If you're like me then sometimes "it's the thought of it" that puts you off - whatever "it" may be.  This morning "it" was leaving the sanctuary of my nice warm bed as, if my nose was anything to go by, the heating hadn't come on and it was cold.  The temptation was so great to just shut off the 6am alarm and turn over but I force my legs out of the bed and yes, the heating hadn't come on.

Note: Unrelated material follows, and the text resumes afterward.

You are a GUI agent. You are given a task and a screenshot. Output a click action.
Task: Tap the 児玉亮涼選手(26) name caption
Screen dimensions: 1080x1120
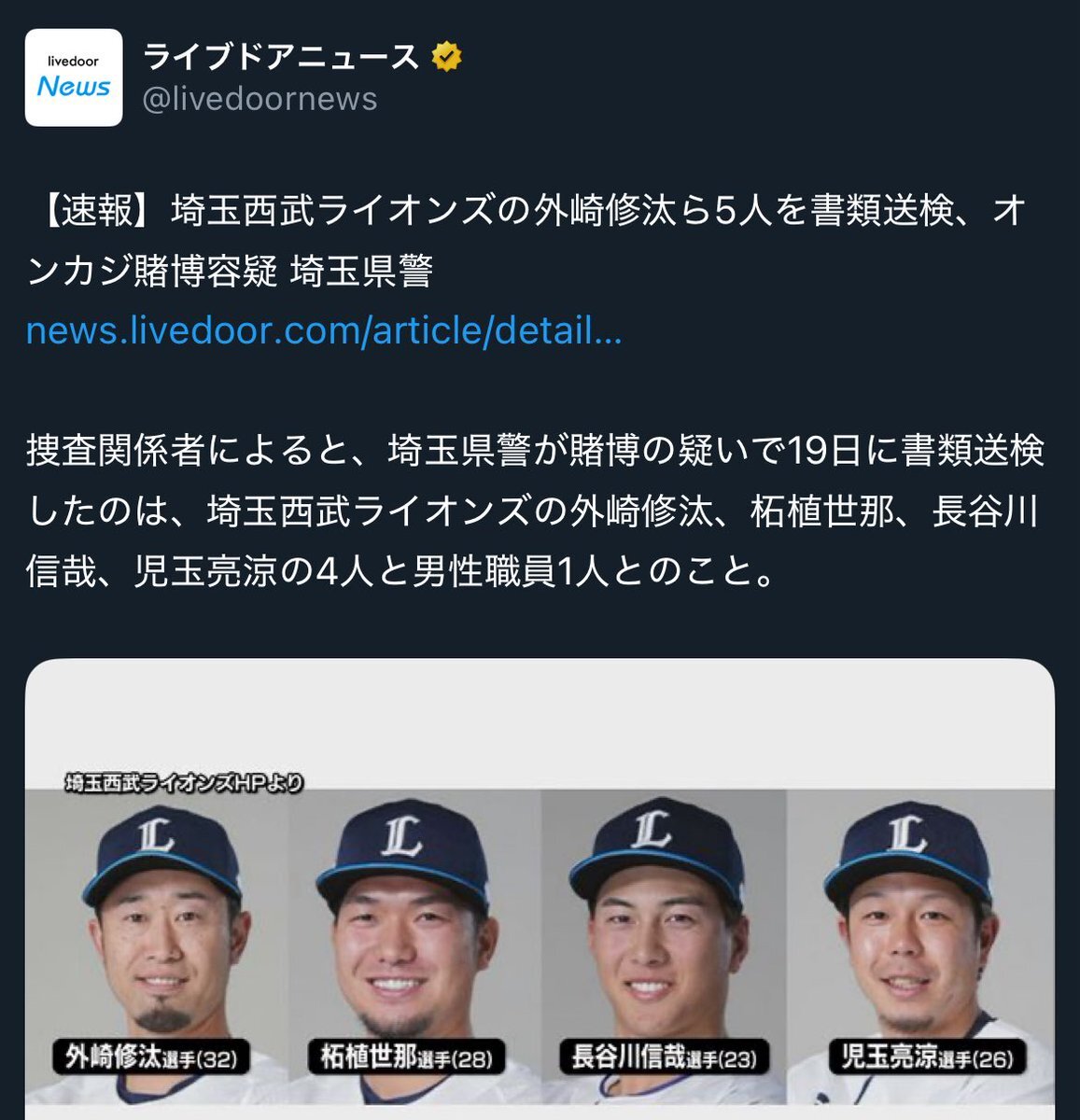[x=927, y=1057]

Did I fancy going out to minus something and run for an hour - no I didn't.  But this is why you need to have a good reason to do it because it's on mornings like this that you need to remind yourself why you have undertaken this challenge.  Wrapped up with hat, buff and gloves I turned to climb the hill, always a bad start, and within 100 metres my eyes were watering and by the top of the hill I had lost the sensation in my pinkies.  30 minutes later I was warmed up and enjoying the breath taking views of a star lit sky - sunrise was an hour away.  I ran passed the early morning commuters with stress all over their faces and realised how lucky I am being able to run at this time in the morning.  Back home and showered before the kids are up and ready to face a new day.
Turbo session tonight which will be tough but it should also help my legs after today's run.  Then 3km swim in the morning before joining the commuters heading into Glasgow.  At least I'll feel refreshed.  Why not get out of bed an hour early and go for a walk or run - it's the best part of the day and you're missing it!  It will set you up for the day.